Спасенное имя, стр. 5

На групповом снимке лицо чернобородого партизана было перечеркнуто синим фломастером.

— А что он глядит? — Михуца исподлобья бросил взгляд в сторону Печерской. — Предатель!

— Ты-то откуда знаешь? — В голосе Анны Владимировны послышалась горечь.

— А все говорят! — Михуца вскинул голову. — А дедушка Иким сказал: он связного выдал.

— Говорят… — Печерская замолчала, притихли и Михуца с Родиной. — Опять этот дедушка Иким… Не напутал ли он чего?
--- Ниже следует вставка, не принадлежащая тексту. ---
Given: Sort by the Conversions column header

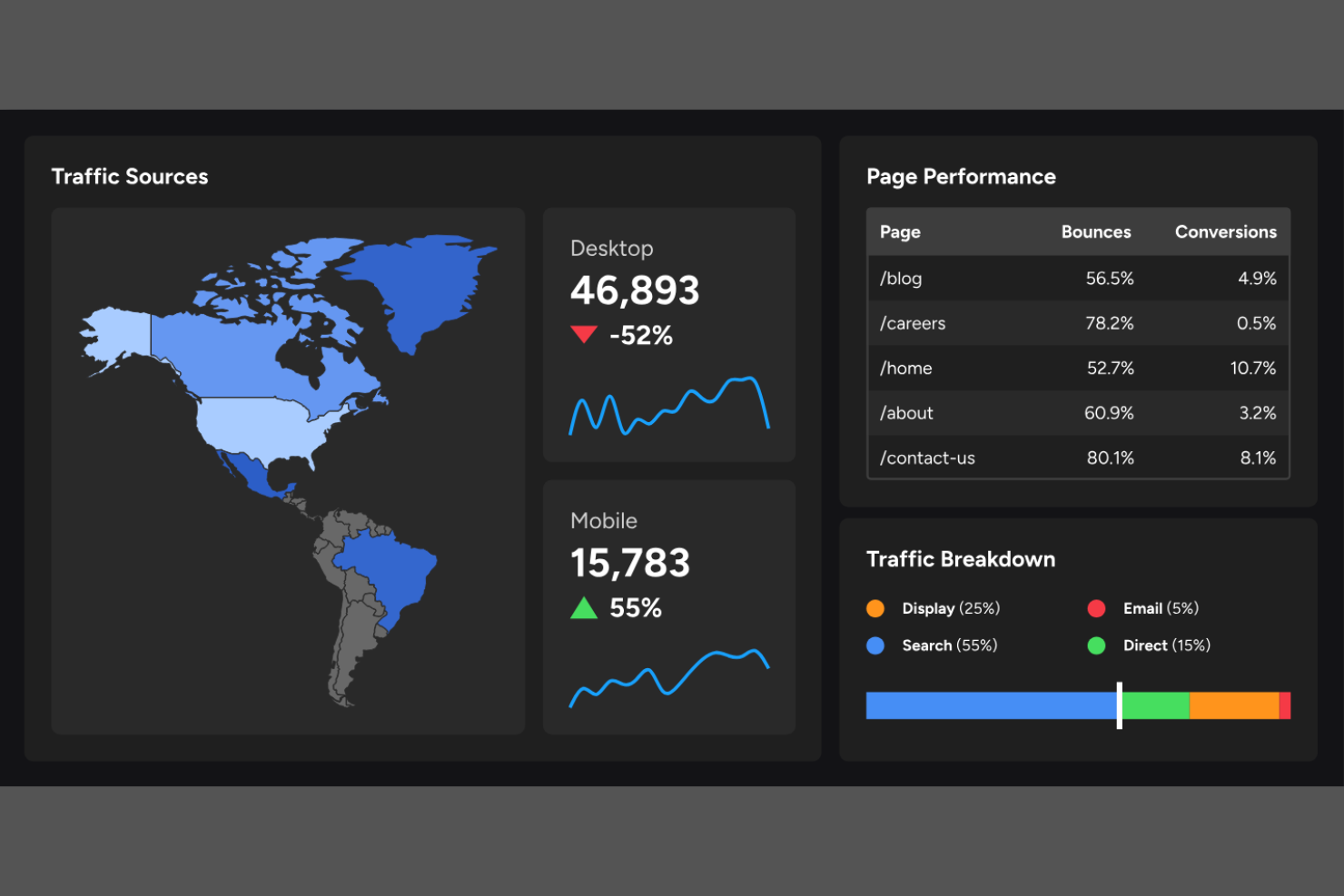Looking at the screenshot, I should [x=1225, y=231].
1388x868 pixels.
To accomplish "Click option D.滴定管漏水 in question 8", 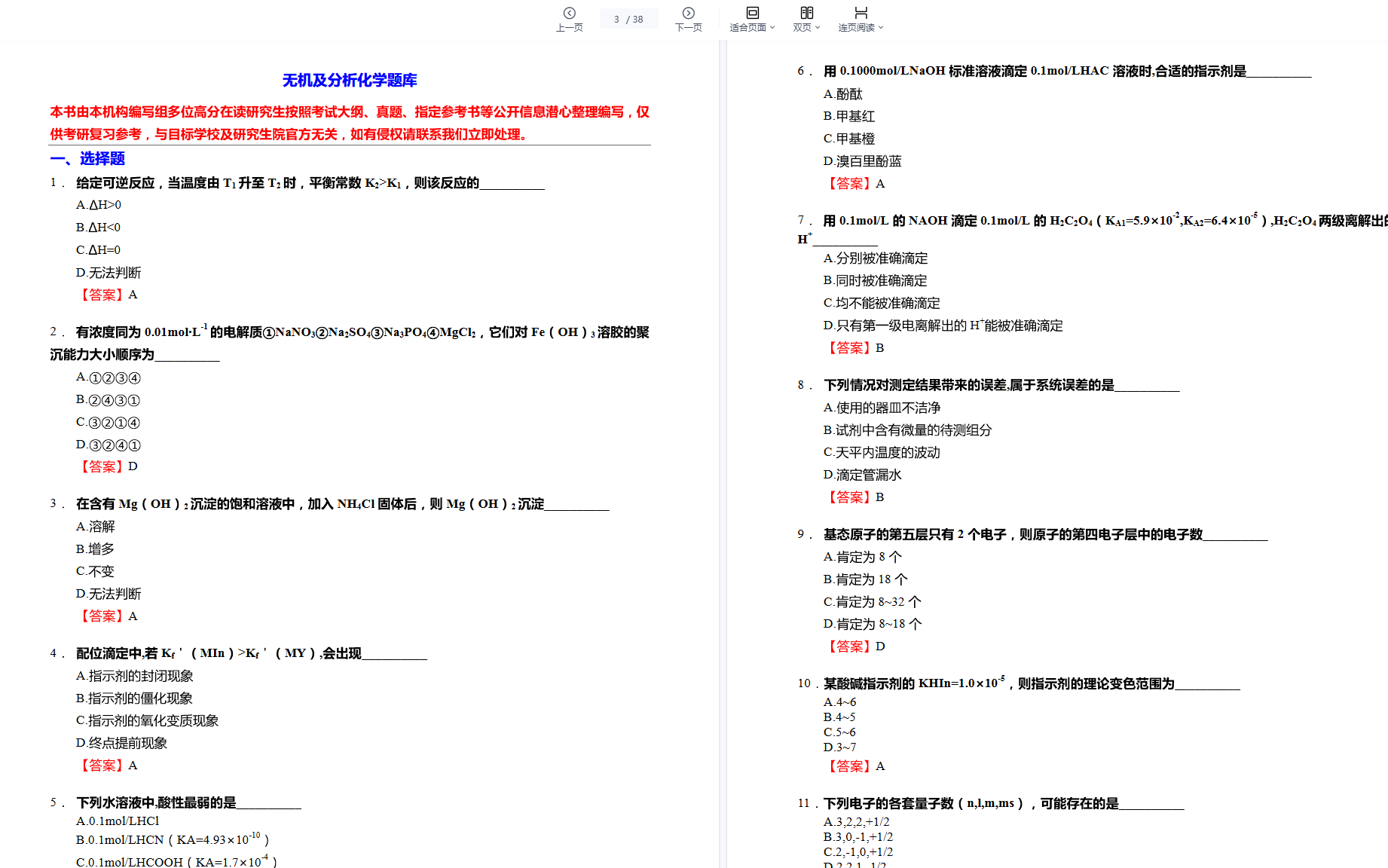I will coord(862,475).
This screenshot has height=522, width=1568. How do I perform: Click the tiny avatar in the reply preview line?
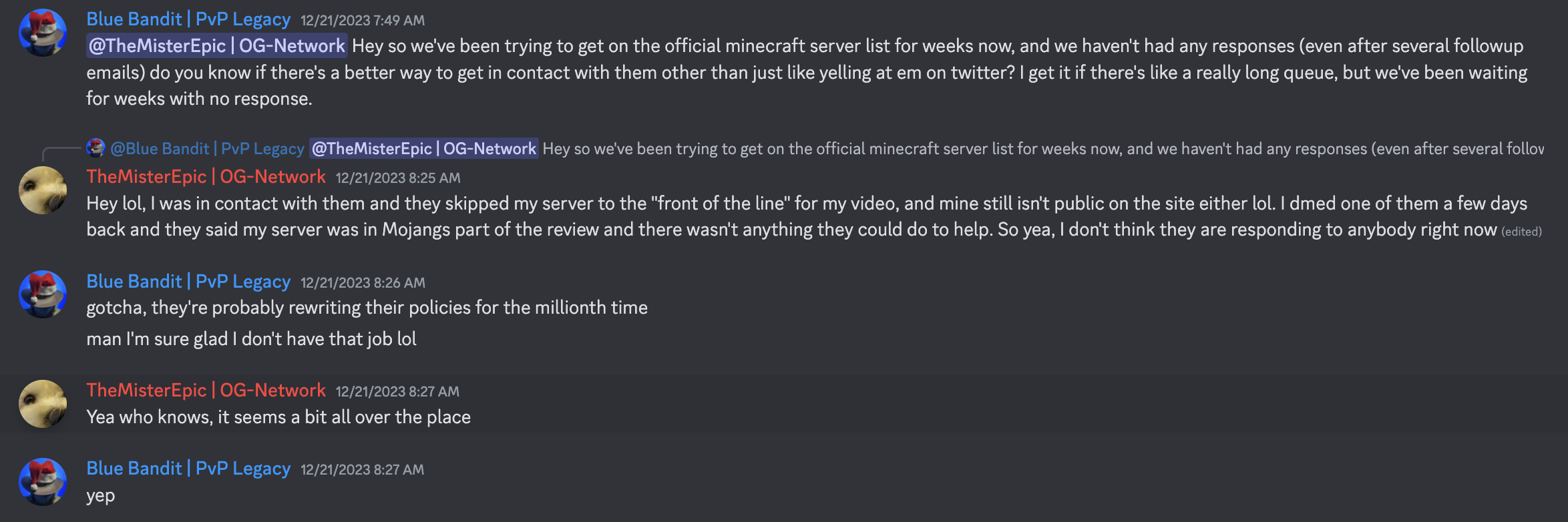tap(95, 148)
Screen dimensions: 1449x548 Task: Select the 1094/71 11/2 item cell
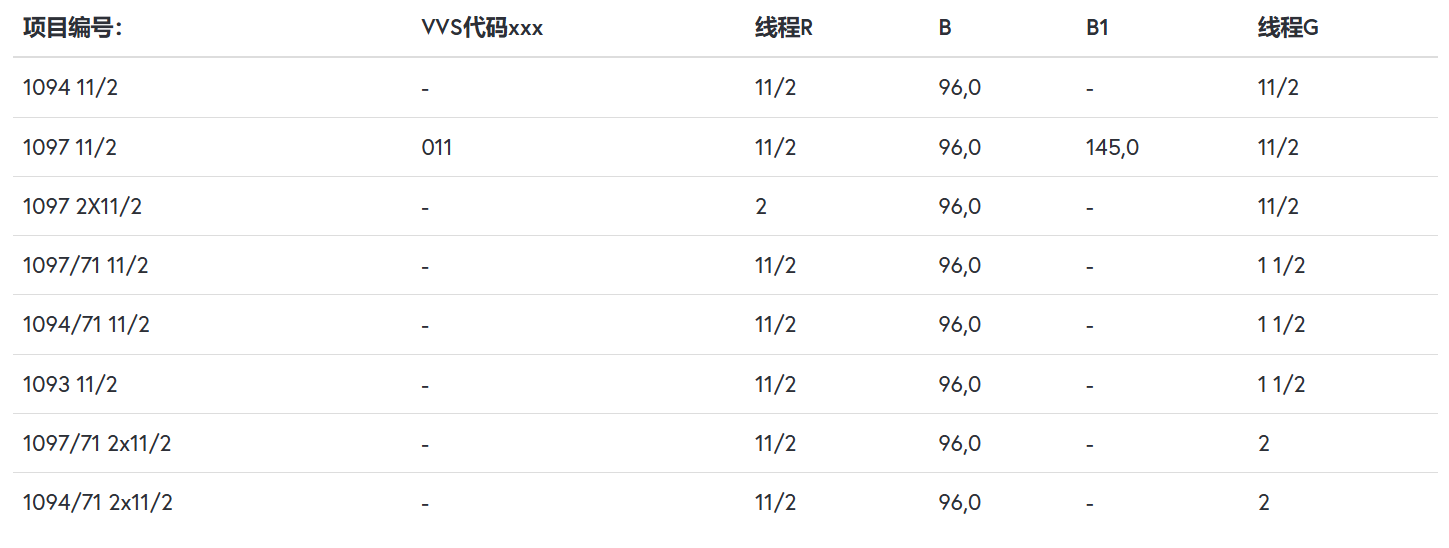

— А у меня для тебя — сюрприз. — Родика встала, подошла к тумбочке. — Вот, — она выдвинула ящик, достала небольшой, на плотном листе жести этюд. — Дуб, под которым клятву давали…

Анна Владимировна взяла в руки этюд.

— Господи, откуда?!

— Гришка нашел… Внук Самсона Хамурару.

— Действительно, партизанский. — Печерская повертела в руках этюд. — И тоже на жести… И манера письма знакомая… — Она перевернула этюд. — Родика, смотри. Это ведь немецкий штамп.

Михуца сунул голову под руку Анне Владимировне, а Филимон заглянул через плечо.

В комнату неслышно вошел дедушка Трифан, за ним показался Димка.

— Я так думаю, — сказал дедушка, — тебе, Анна, мы отведем каса маре [2]… Ребятишки пускай побегают, а потом не грех и к делу приставить. Бахчу сторожить или еще чего. Стар Иким. Вот кто-то и зарится на колхозное добро…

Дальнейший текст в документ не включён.